→ **Exercise details**:
Please copy the data shown below, word for word.

Content starts

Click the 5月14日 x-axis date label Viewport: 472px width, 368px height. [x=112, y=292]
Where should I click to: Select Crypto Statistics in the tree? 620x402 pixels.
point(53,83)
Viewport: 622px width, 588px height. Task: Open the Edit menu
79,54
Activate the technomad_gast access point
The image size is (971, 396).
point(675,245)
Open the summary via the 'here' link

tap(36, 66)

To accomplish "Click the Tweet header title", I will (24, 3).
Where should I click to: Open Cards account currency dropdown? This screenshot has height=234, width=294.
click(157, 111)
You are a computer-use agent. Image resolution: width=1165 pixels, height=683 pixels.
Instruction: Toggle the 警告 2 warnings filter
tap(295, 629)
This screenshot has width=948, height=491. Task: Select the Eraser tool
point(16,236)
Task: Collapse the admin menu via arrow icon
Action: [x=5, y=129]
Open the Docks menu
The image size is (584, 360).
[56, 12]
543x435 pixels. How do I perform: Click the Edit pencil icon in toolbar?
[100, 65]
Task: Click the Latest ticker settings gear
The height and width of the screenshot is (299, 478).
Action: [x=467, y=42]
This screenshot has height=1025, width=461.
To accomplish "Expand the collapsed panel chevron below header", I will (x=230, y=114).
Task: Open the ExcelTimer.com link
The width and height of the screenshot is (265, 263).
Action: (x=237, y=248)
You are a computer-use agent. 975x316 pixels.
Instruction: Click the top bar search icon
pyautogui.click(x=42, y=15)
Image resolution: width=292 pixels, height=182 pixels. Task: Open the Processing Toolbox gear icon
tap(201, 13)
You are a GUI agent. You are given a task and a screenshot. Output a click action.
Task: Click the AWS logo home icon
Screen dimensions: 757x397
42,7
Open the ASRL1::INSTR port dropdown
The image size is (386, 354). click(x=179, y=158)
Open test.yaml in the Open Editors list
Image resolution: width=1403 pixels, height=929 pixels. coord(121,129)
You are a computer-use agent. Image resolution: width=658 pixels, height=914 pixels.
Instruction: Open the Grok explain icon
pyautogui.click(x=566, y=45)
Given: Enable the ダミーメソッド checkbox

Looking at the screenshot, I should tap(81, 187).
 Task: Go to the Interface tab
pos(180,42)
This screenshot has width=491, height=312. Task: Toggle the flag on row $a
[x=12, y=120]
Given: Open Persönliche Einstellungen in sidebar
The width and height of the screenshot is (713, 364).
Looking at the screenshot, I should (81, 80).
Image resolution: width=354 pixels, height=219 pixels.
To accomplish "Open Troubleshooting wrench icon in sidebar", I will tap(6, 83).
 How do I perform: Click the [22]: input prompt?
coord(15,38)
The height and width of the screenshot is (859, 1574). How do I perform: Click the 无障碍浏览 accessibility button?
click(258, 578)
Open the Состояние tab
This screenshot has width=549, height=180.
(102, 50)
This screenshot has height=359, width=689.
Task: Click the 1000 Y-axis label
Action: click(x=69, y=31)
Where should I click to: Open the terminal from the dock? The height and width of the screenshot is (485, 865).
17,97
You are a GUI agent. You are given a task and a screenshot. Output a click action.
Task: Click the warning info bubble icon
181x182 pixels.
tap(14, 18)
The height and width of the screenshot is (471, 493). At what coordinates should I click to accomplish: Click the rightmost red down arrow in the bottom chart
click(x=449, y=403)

Content ends

→ **Response to this exercise**:
Click the 5月14日 x-axis date label Viewport: 472px width, 368px height. [x=112, y=292]
Where should I click to: Select Crypto Statistics in the tree? 620x402 pixels.
point(53,83)
Viewport: 622px width, 588px height. Task: Open the Edit menu
79,54
Activate the technomad_gast access point
The image size is (971, 396).
point(675,245)
Open the summary via the 'here' link

tap(36, 66)

To accomplish "Click the Tweet header title", I will (24, 3).
Where should I click to: Open Cards account currency dropdown? This screenshot has height=234, width=294.
click(157, 111)
You are a computer-use agent. Image resolution: width=1165 pixels, height=683 pixels.
Instruction: Toggle the 警告 2 warnings filter
tap(295, 629)
This screenshot has width=948, height=491. Task: Select the Eraser tool
point(16,236)
Task: Collapse the admin menu via arrow icon
Action: [x=5, y=129]
Open the Docks menu
The image size is (584, 360).
[56, 12]
543x435 pixels. How do I perform: Click the Edit pencil icon in toolbar?
[100, 65]
Task: Click the Latest ticker settings gear
The height and width of the screenshot is (299, 478).
Action: [x=467, y=42]
This screenshot has height=1025, width=461.
To accomplish "Expand the collapsed panel chevron below header", I will (x=230, y=114).
Task: Open the ExcelTimer.com link
The width and height of the screenshot is (265, 263).
Action: (x=237, y=248)
You are a computer-use agent. 975x316 pixels.
Instruction: Click the top bar search icon
pyautogui.click(x=42, y=15)
Image resolution: width=292 pixels, height=182 pixels. Task: Open the Processing Toolbox gear icon
tap(201, 13)
You are a GUI agent. You are given a task and a screenshot. Output a click action.
Task: Click the AWS logo home icon
Screen dimensions: 757x397
42,7
Open the ASRL1::INSTR port dropdown
The image size is (386, 354). click(x=179, y=158)
Open test.yaml in the Open Editors list
Image resolution: width=1403 pixels, height=929 pixels. coord(121,129)
You are a computer-use agent. Image resolution: width=658 pixels, height=914 pixels.
Instruction: Open the Grok explain icon
pyautogui.click(x=566, y=45)
Given: Enable the ダミーメソッド checkbox

Looking at the screenshot, I should tap(81, 187).
 Task: Go to the Interface tab
pos(180,42)
This screenshot has width=491, height=312. Task: Toggle the flag on row $a
[x=12, y=120]
Given: Open Persönliche Einstellungen in sidebar
The width and height of the screenshot is (713, 364).
Looking at the screenshot, I should (81, 80).
Image resolution: width=354 pixels, height=219 pixels.
To accomplish "Open Troubleshooting wrench icon in sidebar", I will tap(6, 83).
 How do I perform: Click the [22]: input prompt?
coord(15,38)
The height and width of the screenshot is (859, 1574). How do I perform: Click the 无障碍浏览 accessibility button?
click(258, 578)
Open the Состояние tab
This screenshot has width=549, height=180.
(102, 50)
This screenshot has height=359, width=689.
Task: Click the 1000 Y-axis label
Action: click(x=69, y=31)
Where should I click to: Open the terminal from the dock? The height and width of the screenshot is (485, 865).
17,97
You are a GUI agent. You are given a task and a screenshot. Output a click action.
Task: Click the warning info bubble icon
181x182 pixels.
tap(14, 18)
The height and width of the screenshot is (471, 493). At what coordinates should I click to accomplish: Click the rightmost red down arrow in the bottom chart
click(x=449, y=403)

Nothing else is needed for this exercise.